Birds (class Aves) are bipedal, endothermic (warm-blooded), vertebrate animals that can lay eggs. There are around 10,000 living species, making them the most diverse biped vertebrates. They inhabit ecosystems across the globe, from the Arctic to the Antarctic. Birds range in size from the 5 cm (2 in) Bee Hummingbird to the 2.7 m (9 ft) Ostrich. The fossil record indicates that birds evolved from theropod dinosaurs during the Jurassic period, around 150–200 Ma (million years ago). The earliest known bird is the Late Jurassic Archaeopteryx, c 155–150 Ma.
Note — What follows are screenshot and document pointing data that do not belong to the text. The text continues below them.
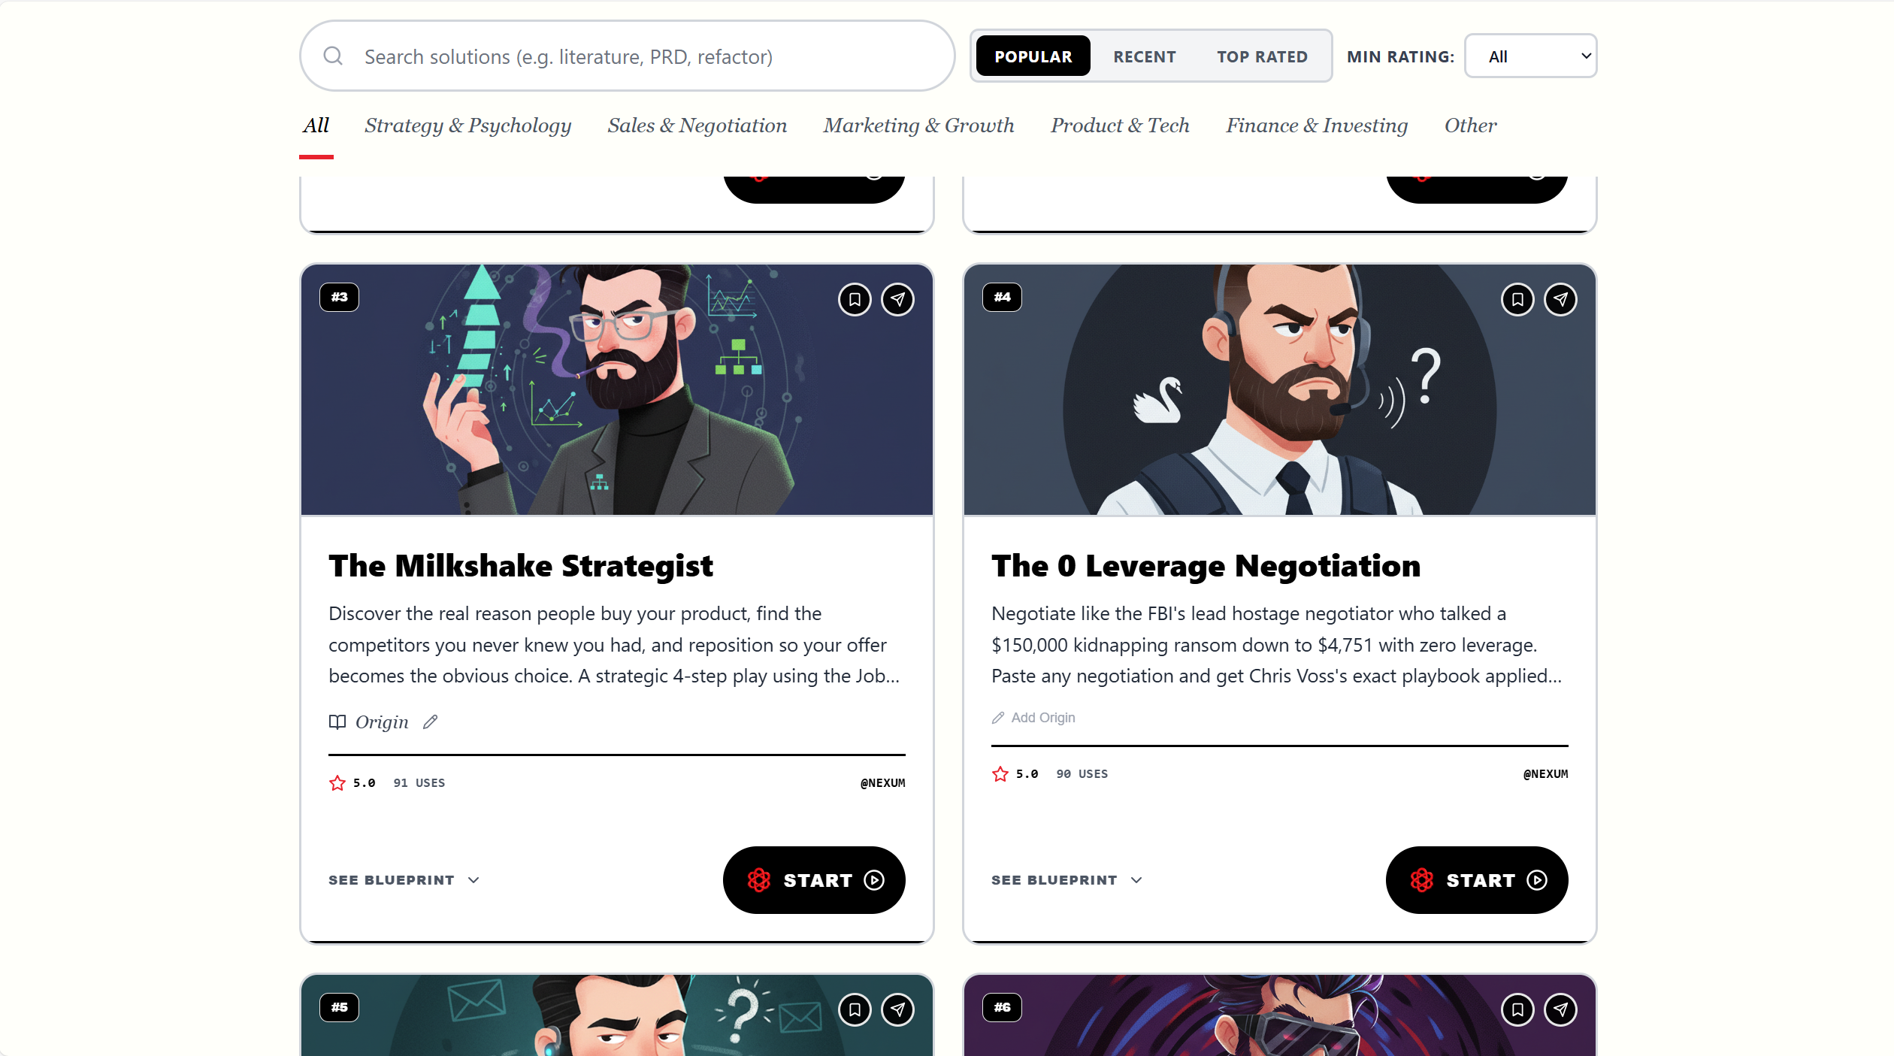The image size is (1894, 1056).
Task: Focus the Search solutions input field
Action: point(627,56)
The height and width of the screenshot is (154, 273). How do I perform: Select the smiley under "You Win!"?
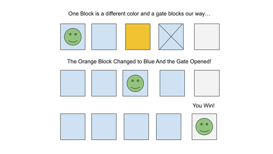204,127
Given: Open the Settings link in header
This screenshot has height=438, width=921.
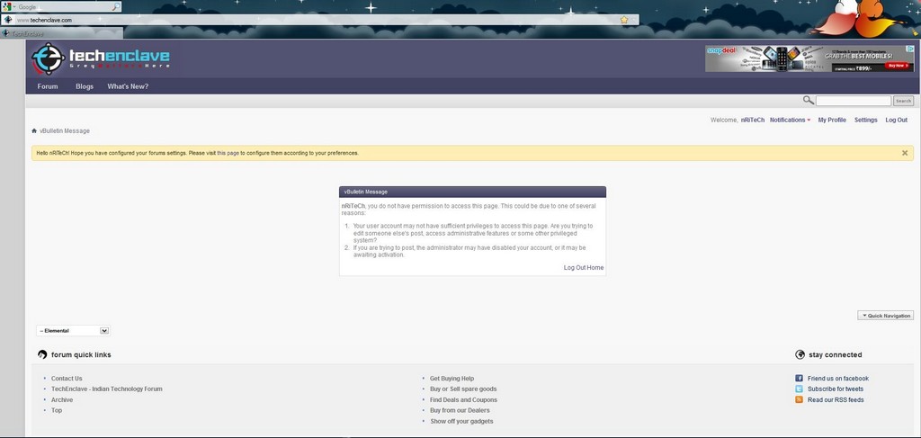Looking at the screenshot, I should click(x=866, y=120).
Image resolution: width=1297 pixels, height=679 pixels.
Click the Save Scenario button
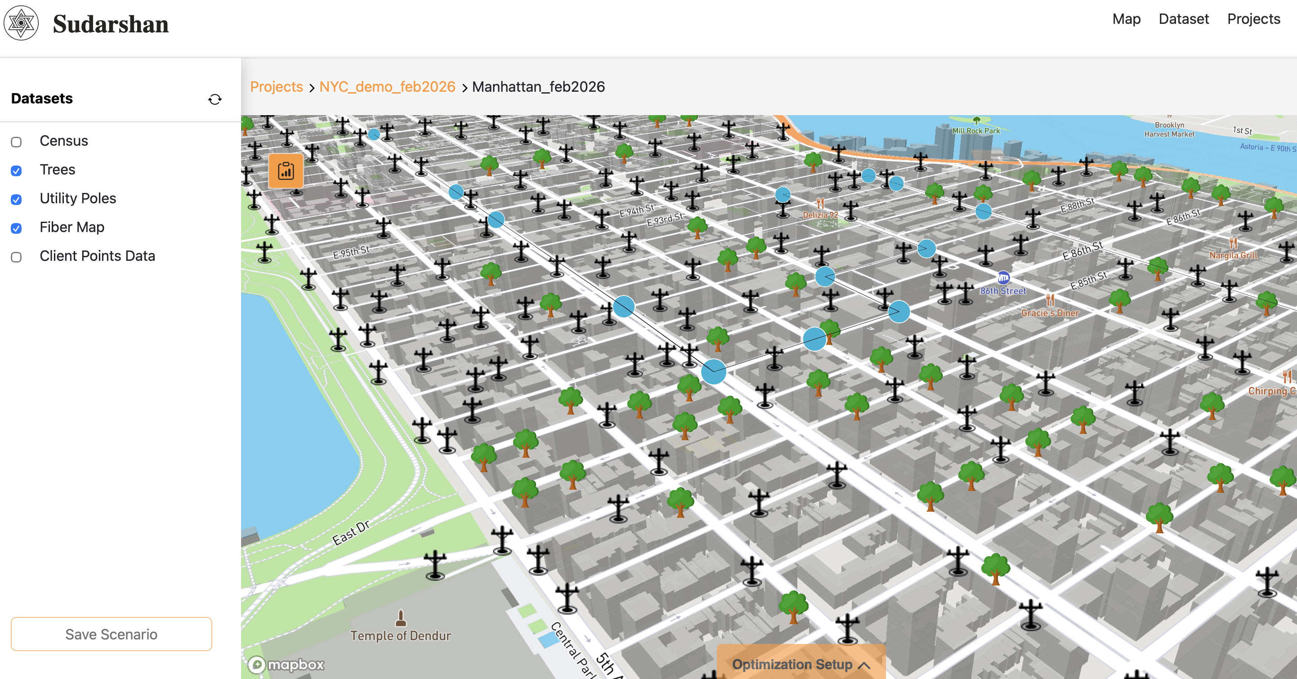point(111,634)
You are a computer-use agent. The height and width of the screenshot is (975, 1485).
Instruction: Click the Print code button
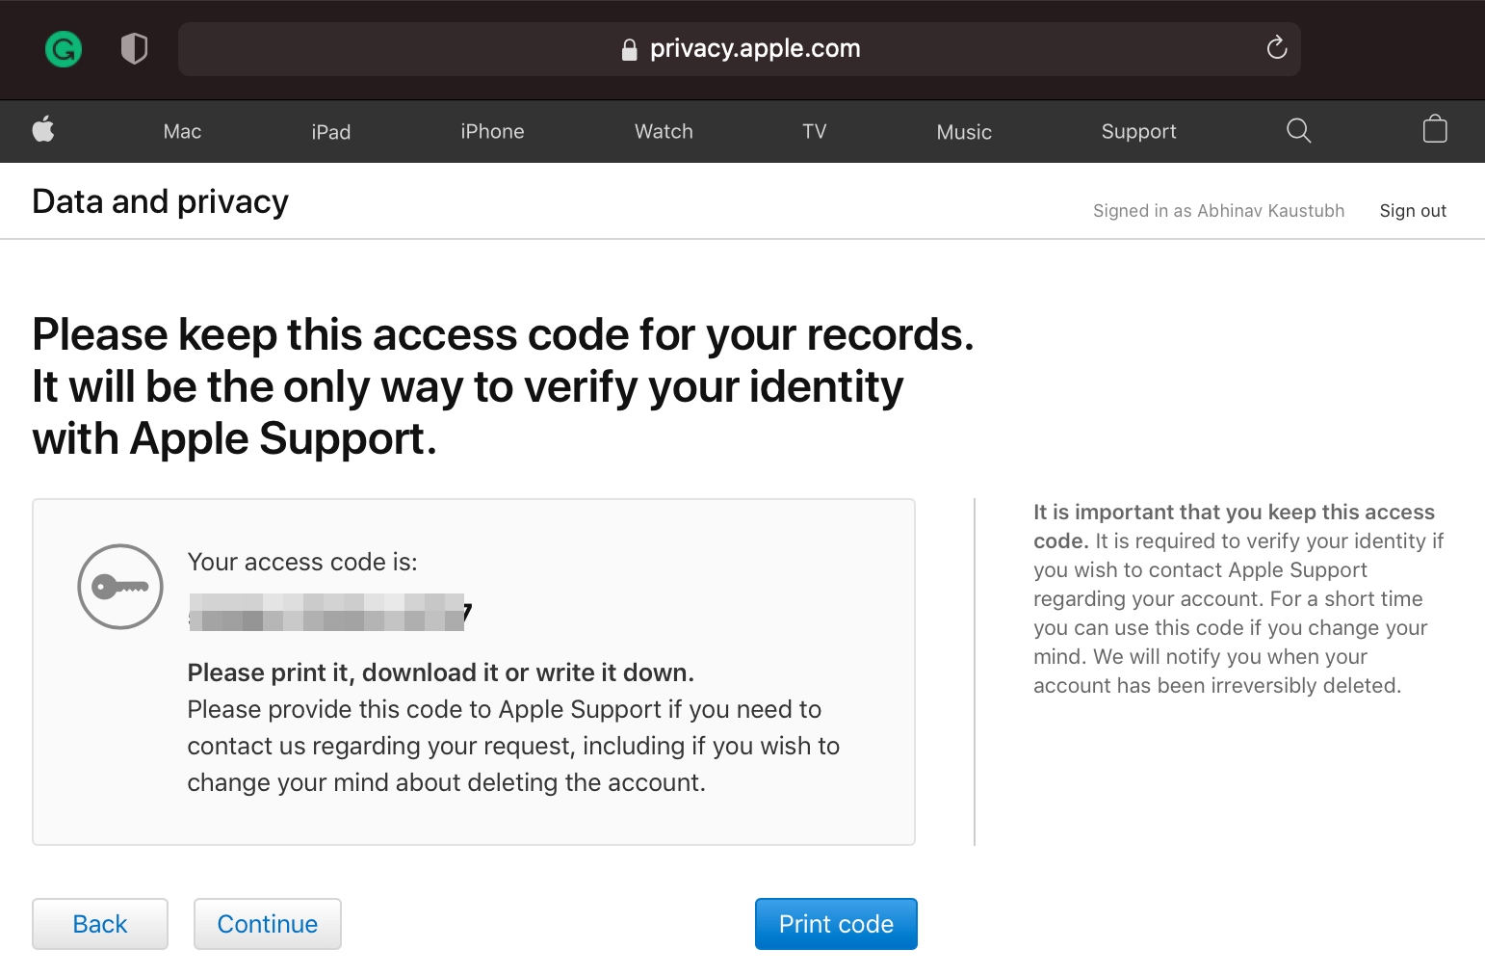coord(835,923)
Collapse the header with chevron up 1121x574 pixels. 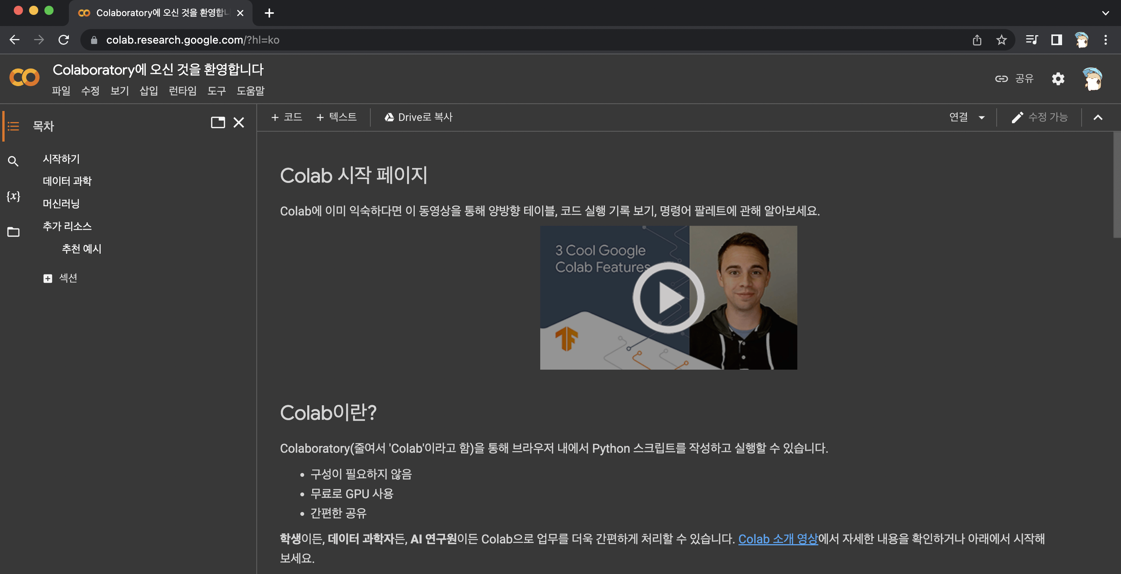pyautogui.click(x=1098, y=117)
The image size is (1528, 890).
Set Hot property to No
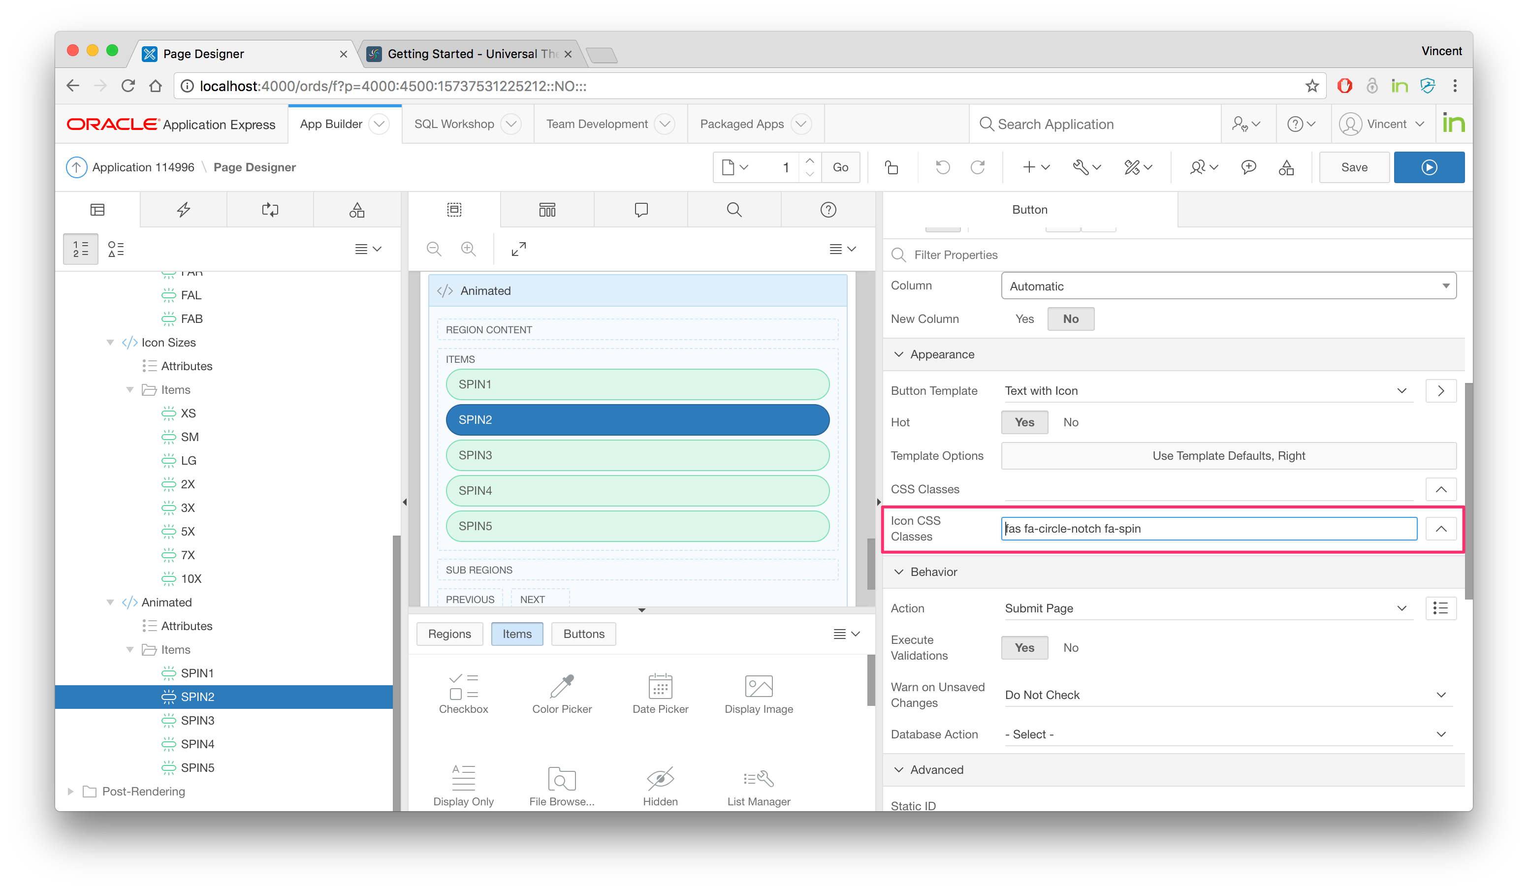1070,422
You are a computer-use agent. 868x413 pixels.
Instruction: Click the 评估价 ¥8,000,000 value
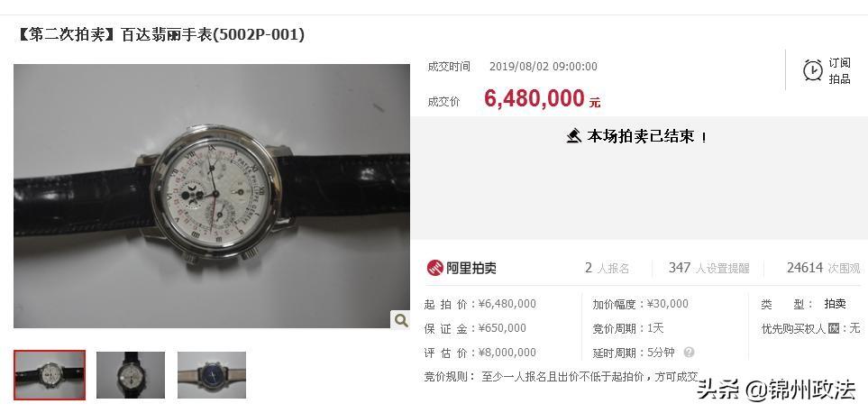507,353
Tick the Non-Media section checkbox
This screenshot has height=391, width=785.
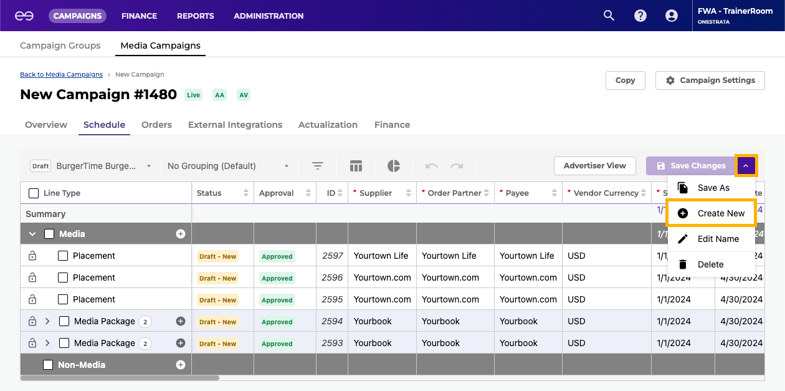click(x=48, y=365)

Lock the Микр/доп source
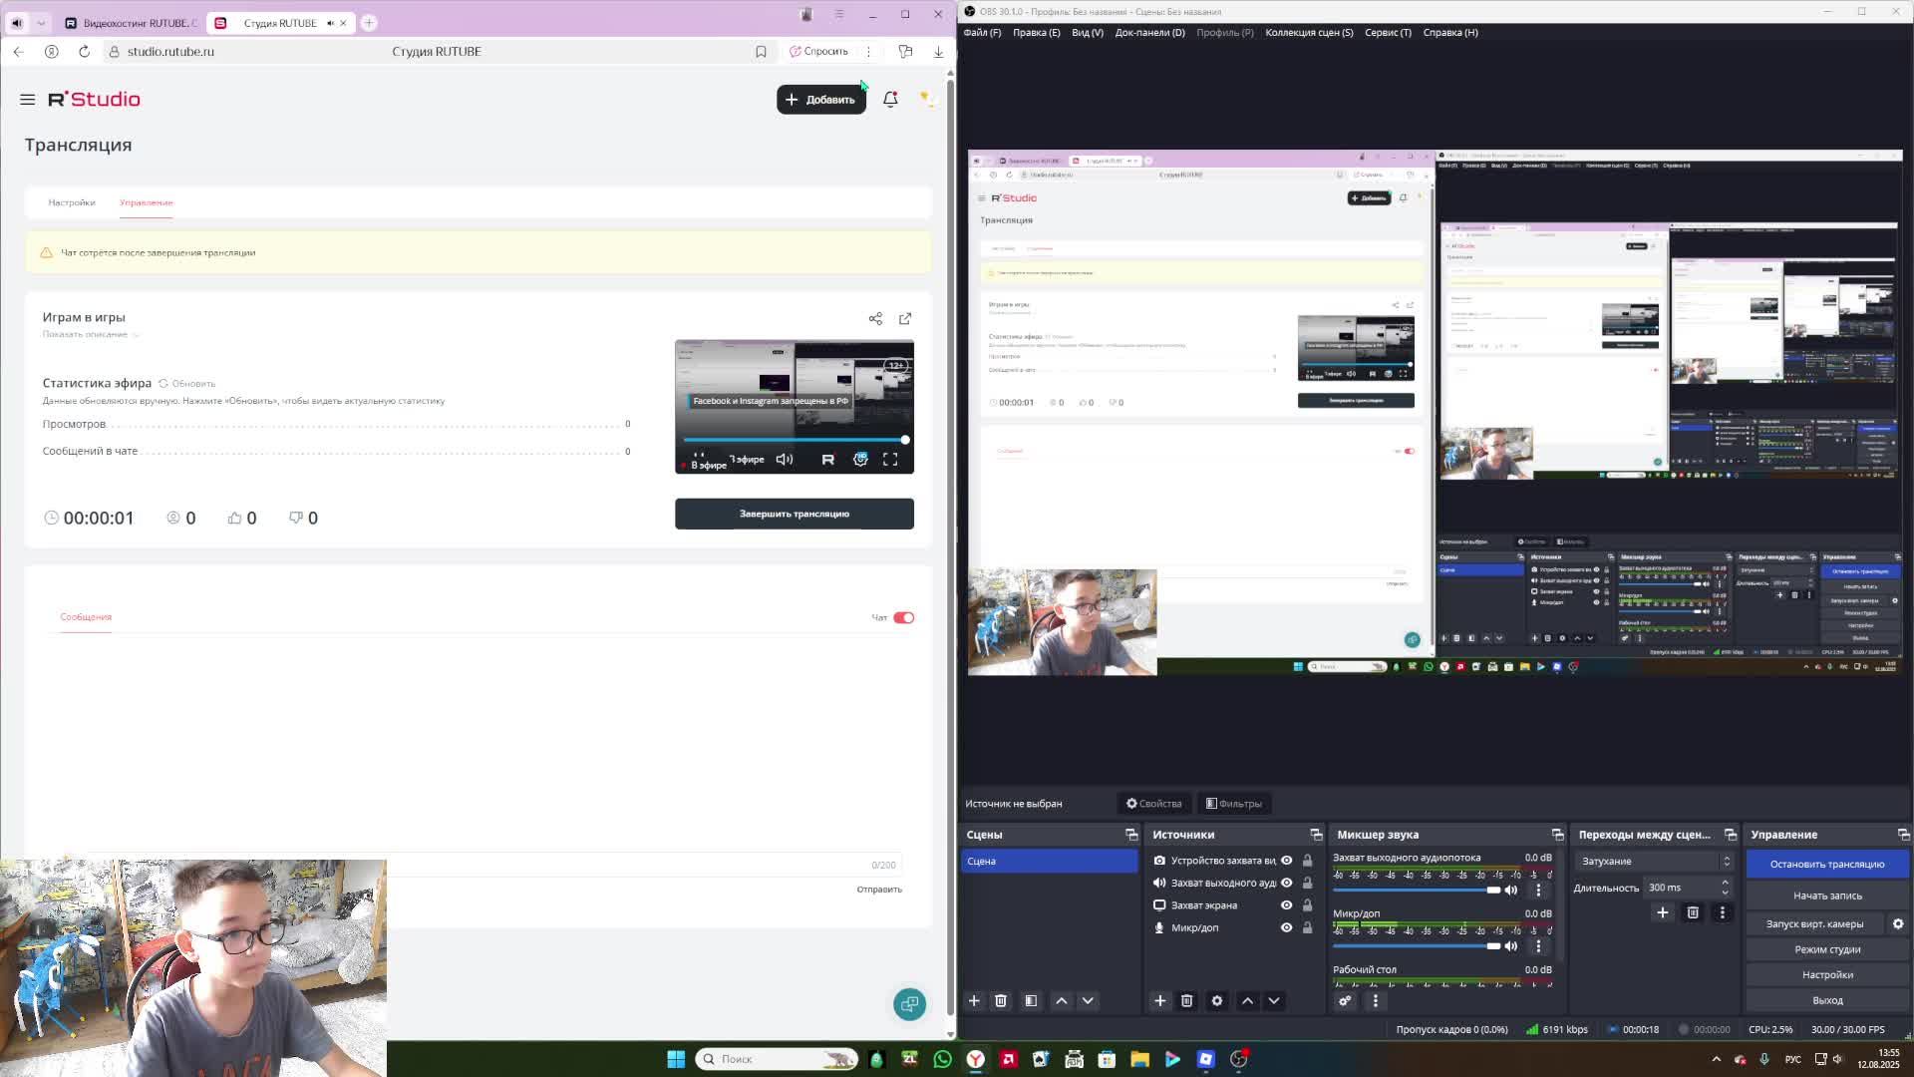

Reverse genetic engineering and the fossil record both demonstrate that birds are modern feathered dinosaurs, having evolved from earlier feathered dinosaurs within the theropod group, which are traditionally placed within the saurischian dinosaurs.
Modern birds are characterised by feathers, a beak with no teeth, the laying of hard-shelled eggs, a high metabolic rate, a four-chambered heart, and a lightweight but strong skeleton. All birds have forelimbs modified as wings and most can fly, with some exceptions including ratites, penguins, and a number of diverse endemic island species. Birds also have unique digestive and respiratory systems that are highly adapted for flight. Some birds, especially corvids and parrots, are among the most intelligent animal species; a number of bird species have been observed manufacturing and using tools, and many social species exhibit cultural transmission of knowledge across generations.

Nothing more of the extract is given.